## What is expected
Draw out every line with the word "agent" from the listing below.
==*==
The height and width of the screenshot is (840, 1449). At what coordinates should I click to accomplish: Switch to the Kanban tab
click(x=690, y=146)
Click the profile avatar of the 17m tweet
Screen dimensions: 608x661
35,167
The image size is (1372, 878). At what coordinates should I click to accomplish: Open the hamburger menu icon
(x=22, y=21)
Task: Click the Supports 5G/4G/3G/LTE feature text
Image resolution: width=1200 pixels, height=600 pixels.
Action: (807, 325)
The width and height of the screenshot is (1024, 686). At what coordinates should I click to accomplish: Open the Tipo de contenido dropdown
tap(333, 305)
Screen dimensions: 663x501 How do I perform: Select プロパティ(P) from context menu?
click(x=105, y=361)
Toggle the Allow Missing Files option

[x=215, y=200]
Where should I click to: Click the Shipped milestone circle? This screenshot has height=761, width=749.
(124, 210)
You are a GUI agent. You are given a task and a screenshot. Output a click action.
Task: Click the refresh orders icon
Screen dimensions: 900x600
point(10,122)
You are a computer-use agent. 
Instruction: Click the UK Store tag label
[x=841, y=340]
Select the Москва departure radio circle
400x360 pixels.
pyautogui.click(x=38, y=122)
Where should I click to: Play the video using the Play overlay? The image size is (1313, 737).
==*==
## Output for this task
You are a GUI agent. You are given a task and a screenshot. Output a click action.
You are a computer-use agent. 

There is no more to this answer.